*** Data for analysis ***
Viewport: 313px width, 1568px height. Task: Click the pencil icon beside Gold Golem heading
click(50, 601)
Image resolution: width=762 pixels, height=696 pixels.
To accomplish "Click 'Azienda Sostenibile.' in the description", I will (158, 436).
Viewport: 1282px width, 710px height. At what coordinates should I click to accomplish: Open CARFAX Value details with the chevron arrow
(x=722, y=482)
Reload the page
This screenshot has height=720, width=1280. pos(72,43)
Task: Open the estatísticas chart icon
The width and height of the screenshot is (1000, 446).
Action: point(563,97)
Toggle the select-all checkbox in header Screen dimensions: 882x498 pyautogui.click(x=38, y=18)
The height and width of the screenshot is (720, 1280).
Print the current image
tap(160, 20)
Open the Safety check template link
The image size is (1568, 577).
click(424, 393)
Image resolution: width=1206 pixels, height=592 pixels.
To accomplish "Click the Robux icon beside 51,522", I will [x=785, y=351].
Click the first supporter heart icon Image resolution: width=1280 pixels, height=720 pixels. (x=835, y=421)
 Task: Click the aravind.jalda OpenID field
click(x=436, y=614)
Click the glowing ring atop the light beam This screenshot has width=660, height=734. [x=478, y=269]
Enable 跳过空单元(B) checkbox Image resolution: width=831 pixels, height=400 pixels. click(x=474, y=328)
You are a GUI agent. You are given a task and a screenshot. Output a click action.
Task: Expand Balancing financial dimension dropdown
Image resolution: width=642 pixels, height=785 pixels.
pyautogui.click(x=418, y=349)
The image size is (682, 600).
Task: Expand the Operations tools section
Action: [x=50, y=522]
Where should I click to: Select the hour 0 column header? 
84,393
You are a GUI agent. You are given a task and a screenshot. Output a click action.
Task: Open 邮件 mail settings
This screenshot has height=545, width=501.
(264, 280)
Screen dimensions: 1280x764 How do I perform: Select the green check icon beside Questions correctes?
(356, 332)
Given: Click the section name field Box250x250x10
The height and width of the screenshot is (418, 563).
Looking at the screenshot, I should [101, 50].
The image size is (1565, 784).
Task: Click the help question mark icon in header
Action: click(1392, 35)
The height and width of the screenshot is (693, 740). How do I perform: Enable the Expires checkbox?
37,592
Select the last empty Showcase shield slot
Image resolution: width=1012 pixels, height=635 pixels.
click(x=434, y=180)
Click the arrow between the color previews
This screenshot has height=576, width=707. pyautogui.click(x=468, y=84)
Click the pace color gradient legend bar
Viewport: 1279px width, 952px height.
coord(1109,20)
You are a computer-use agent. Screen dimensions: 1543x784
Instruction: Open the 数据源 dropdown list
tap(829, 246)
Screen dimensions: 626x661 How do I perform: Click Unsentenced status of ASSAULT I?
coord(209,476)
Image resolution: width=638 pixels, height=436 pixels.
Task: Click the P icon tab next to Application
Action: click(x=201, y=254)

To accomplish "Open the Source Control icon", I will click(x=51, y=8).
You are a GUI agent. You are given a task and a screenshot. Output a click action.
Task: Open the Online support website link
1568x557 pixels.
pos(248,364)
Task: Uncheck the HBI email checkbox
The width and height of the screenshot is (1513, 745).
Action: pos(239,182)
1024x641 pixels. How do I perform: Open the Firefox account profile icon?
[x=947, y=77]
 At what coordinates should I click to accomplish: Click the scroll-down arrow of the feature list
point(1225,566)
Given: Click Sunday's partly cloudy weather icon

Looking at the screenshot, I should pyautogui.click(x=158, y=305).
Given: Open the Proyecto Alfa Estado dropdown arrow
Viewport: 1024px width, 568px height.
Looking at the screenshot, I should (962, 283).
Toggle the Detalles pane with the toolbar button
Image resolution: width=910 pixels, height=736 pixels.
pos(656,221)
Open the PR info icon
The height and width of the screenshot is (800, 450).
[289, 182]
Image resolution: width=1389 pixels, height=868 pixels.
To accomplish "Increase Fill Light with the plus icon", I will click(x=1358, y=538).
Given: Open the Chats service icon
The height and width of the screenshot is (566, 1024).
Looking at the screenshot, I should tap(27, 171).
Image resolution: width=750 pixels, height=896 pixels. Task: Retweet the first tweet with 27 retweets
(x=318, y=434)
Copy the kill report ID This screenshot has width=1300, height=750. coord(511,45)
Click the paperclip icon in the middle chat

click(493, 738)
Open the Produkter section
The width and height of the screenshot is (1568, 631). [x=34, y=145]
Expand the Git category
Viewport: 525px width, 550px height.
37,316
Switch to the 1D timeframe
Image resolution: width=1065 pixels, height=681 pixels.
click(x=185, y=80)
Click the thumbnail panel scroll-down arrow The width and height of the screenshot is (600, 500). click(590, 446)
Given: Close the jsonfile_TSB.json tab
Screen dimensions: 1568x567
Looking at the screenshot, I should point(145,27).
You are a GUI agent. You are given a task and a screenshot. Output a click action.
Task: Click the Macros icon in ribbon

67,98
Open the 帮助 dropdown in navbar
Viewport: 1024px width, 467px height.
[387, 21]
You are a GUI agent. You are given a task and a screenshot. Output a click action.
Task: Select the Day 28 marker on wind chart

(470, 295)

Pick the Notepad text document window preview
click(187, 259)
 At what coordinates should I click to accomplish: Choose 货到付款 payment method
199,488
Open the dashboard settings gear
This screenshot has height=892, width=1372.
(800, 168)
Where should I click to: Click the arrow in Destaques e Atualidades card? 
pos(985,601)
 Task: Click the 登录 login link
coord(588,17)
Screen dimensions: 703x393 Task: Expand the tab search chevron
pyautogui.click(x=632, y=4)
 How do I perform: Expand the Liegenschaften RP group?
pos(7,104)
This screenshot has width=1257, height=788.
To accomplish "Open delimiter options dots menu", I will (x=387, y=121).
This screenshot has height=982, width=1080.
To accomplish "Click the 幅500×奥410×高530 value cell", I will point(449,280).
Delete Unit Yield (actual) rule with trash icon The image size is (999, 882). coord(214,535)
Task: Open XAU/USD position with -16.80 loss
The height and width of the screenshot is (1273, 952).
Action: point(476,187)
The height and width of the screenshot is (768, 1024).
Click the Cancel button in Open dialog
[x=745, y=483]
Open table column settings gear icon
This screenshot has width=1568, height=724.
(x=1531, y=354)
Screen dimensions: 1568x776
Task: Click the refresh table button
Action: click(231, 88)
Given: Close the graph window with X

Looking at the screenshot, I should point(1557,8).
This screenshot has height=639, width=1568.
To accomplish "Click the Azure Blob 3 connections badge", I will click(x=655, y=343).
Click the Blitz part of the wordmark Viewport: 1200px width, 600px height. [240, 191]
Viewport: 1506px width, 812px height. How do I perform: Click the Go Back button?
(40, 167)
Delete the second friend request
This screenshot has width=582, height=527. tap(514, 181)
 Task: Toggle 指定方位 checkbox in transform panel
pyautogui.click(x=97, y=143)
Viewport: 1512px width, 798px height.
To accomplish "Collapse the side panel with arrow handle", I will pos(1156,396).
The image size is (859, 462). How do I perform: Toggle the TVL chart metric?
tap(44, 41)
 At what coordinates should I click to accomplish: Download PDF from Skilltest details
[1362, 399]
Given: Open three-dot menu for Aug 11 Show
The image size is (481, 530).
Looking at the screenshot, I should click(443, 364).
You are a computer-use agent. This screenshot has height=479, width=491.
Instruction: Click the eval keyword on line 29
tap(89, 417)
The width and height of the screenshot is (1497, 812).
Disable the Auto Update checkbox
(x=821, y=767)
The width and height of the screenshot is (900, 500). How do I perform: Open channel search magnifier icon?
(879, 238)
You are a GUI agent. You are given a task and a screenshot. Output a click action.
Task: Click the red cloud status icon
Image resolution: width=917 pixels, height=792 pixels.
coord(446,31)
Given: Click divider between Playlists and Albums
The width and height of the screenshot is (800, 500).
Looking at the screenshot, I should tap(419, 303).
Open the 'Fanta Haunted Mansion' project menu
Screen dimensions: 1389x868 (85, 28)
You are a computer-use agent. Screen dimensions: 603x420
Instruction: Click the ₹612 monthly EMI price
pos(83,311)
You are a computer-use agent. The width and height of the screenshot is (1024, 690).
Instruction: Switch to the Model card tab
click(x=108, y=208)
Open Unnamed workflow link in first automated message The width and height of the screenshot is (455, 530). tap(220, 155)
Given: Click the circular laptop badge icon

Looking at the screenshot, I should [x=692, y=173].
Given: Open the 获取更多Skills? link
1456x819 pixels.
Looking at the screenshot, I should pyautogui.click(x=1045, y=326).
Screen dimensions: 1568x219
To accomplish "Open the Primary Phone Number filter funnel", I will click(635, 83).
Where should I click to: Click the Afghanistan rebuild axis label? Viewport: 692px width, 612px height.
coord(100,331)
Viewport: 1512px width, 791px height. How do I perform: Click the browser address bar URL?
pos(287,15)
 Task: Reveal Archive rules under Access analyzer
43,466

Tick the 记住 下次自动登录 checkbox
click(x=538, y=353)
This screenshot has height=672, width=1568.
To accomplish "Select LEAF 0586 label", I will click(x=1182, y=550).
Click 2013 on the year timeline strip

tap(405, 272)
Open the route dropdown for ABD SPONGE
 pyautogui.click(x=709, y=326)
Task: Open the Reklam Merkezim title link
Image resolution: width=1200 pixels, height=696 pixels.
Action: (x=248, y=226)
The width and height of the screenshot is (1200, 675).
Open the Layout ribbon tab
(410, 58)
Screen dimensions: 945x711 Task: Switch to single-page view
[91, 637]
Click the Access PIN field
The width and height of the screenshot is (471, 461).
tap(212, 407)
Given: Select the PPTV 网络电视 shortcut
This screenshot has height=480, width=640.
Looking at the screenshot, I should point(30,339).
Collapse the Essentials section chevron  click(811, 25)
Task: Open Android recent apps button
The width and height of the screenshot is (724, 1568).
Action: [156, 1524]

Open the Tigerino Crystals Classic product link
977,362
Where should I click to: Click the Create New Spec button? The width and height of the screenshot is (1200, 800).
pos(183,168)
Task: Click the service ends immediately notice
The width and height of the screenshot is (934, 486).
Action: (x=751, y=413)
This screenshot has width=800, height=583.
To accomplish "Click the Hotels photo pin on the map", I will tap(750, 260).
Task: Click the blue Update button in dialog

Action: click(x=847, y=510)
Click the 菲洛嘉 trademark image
*** End of Data for analysis ***
§ Work to complete
Your answer should consist of the lines from the line with "Open the dashboard settings gear" to the line with "This screenshot has width=1257, height=788." above, repeated exactly, both ends included.

§ Solution
Open the dashboard settings gear
This screenshot has height=892, width=1372.
(800, 168)
Where should I click to: Click the arrow in Destaques e Atualidades card? 
pos(985,601)
 Task: Click the 登录 login link
coord(588,17)
Screen dimensions: 703x393 Task: Expand the tab search chevron
pyautogui.click(x=632, y=4)
 How do I perform: Expand the Liegenschaften RP group?
pos(7,104)
This screenshot has width=1257, height=788.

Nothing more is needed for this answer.